■ **TASK BRIEF**
Go line by line through the entries and show those that hold the string "screenshot".

(Stored data entries)
=======

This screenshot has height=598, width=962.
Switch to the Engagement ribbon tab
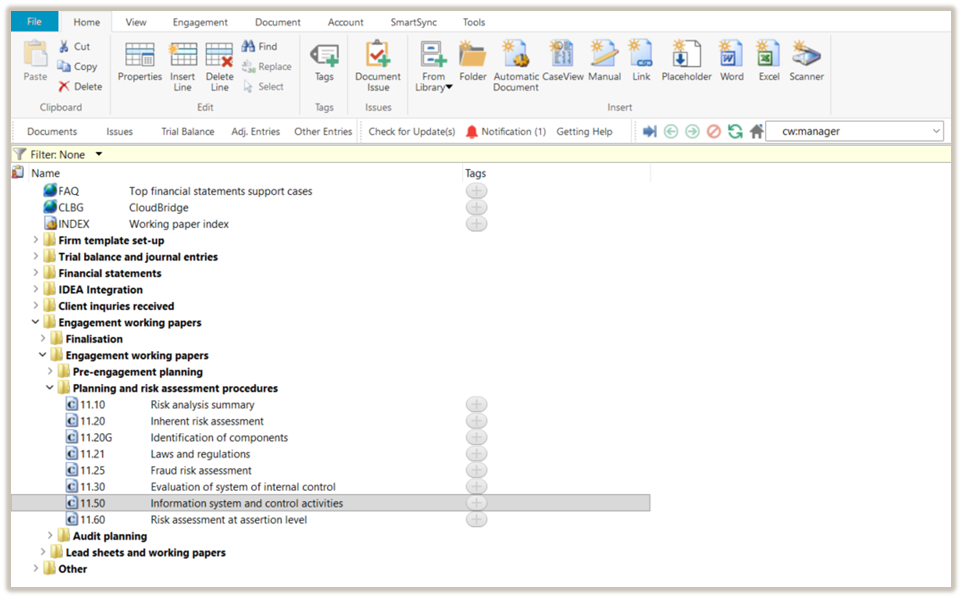(200, 22)
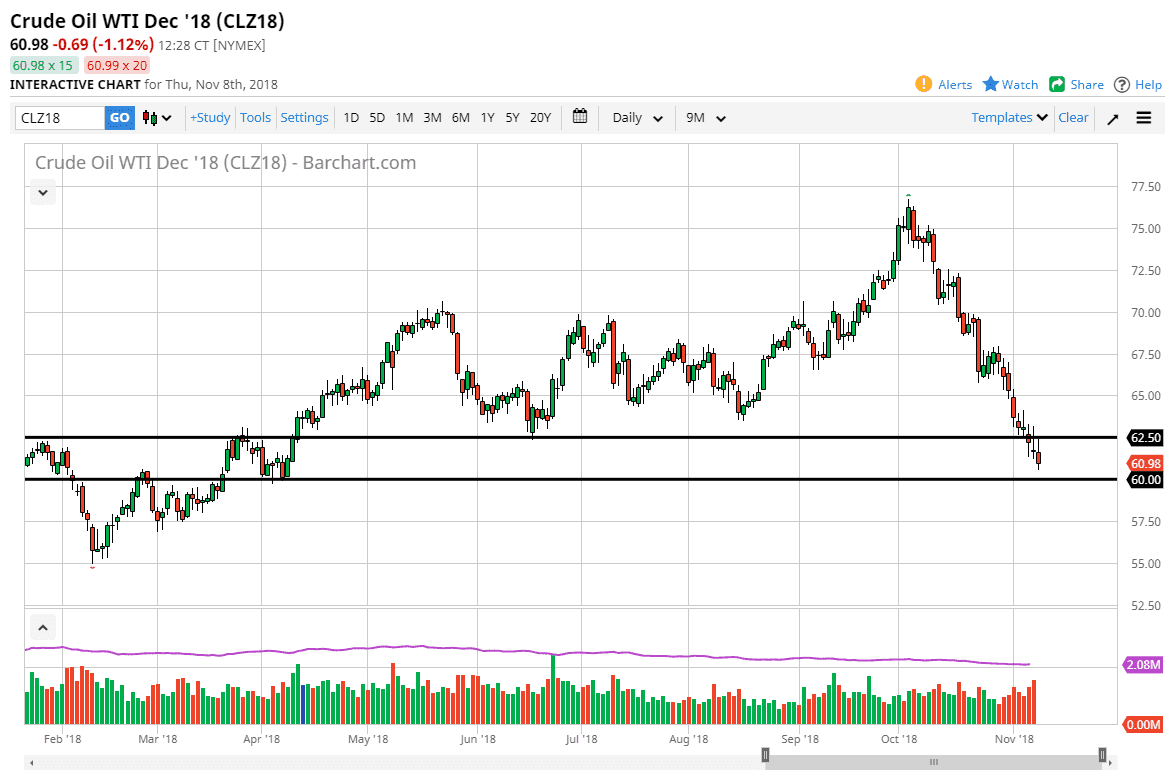
Task: Open the Settings menu
Action: [304, 117]
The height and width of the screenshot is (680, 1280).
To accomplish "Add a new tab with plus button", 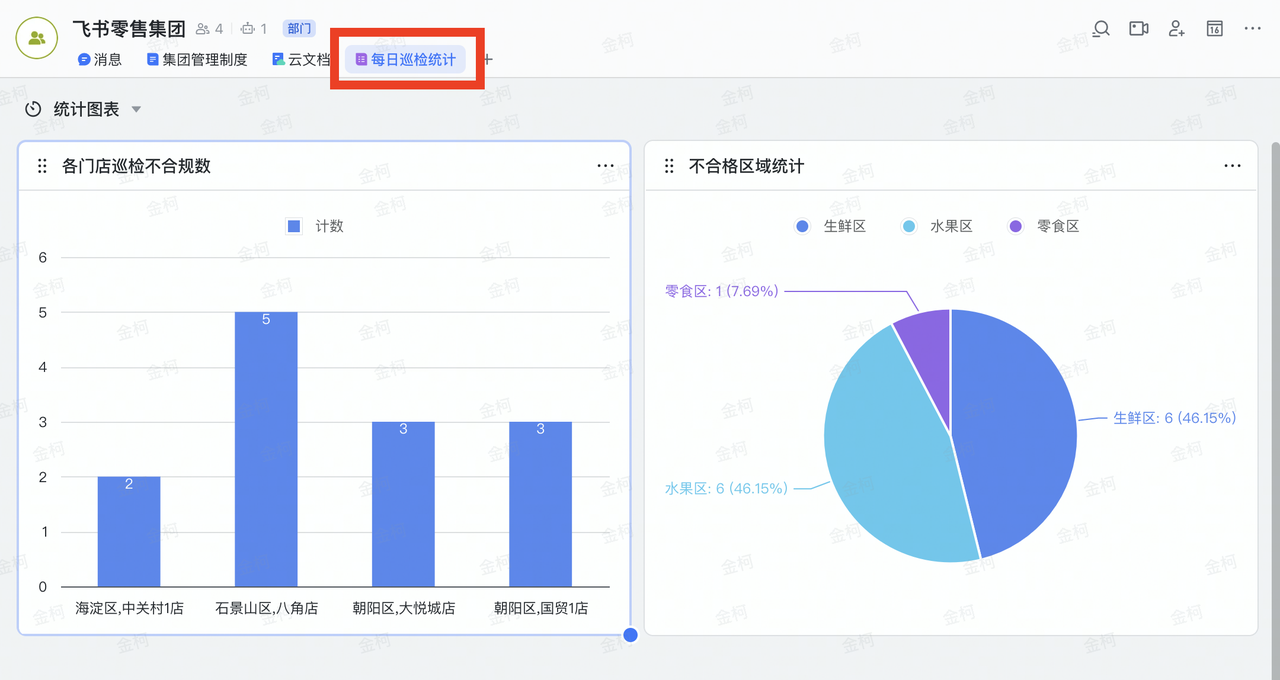I will (x=488, y=60).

=======

■ **REPLY**
This screenshot has height=598, width=962.
The height and width of the screenshot is (680, 1280).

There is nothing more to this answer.